Al-Aswad ibn al-Muttalib lui recommanda d'éviter la route côtière et de prendre celle qui menait en Irak en traversant le Najd, car cette région n'était pas fréquentée par les partisans de Muhammad . Il conseilla aussi à Safwân d'employer Furât ibn Hayyân comme guide. Une caravane fut donc équipée avec tous les produits habituellement exportés par les Quraysh et Safwân partit à sa tête en direction de l'Irak.

Cependant, le Prophète avait ses informateurs guettant toutes les directions. Il eut tôt fait d'apprendre le départ de la caravane et l'itinéraire choisi. Il envoya une troupe de cent hommes des muhâjirûn et des ansâr, sous le commandement de Zayd ibn Hâritha, pour intercepter la caravane. Ils la rejoignirent à un point d'eau appelé Qarada, dans le Najd. Lorsque Zayd et ses hommes encerclèrent tout d'un coup la caravane, tous ses membres prirent la fuite à l'exception du guide, qui fut fait prisonnier et ne tarda pas à embrasser l'islam.

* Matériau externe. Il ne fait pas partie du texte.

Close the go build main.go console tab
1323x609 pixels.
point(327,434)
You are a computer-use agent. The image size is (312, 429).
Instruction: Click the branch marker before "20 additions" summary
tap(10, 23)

Les musulmans prirent possession de la caravane d'une valeur de cent mille dirhams, ce qui était considérable à l'époque. Le Prophète distribua le butin parmi ses compagnons. Le siège économique imposé aux Quraysh par le Prophète et ses compagnons était maintenant très pénible. Les Quraysh ne risquaient pas de tolérer cela longtemps. Il ne s'agissait plus uniquement d'orgueil blessé : pour les Quraysh, la situation était devenue une question de vie ou de mort. S'ils se soumettaient à la suprématie des musulmans, ils perdraient tout prestige et leur cause serait définitivement compromise.

Les préparatifs pour un nouvel affrontement redoublèrent donc. La décision fut unanimement prise par les Quraysh que la caravane conduite par Abu Sufyân, qui avait échappé aux musulmans, serait entièrement utilisée pour les préparatifs de la nouvelle bataille. Pourtant, plusieurs mois passèrent avant que les Quraysh ne parviennent à lever une armée bien équipée pour attaquer les musulmans. Entre-temps, plusieurs affrontements se produisirent entre les musulmans et certaines tribus arabes vivant près de Médine. Le Prophète recourut à l'effet de surprise. Chaque fois qu'il apprenait qu'une tribu ou un groupe de tribus se préparait à attaquer les musulmans, il les prenait par surprise avec une attaque préventive. Ces affrontements n'étaient que des escarmouches et ne pouvaient guère nuire aux musulmans. Ils ne risquaient pas non plus de les empêcher de se concentrer sur la préparation à une attaque que pourraient lancer leurs pires ennemis, les Quraysh.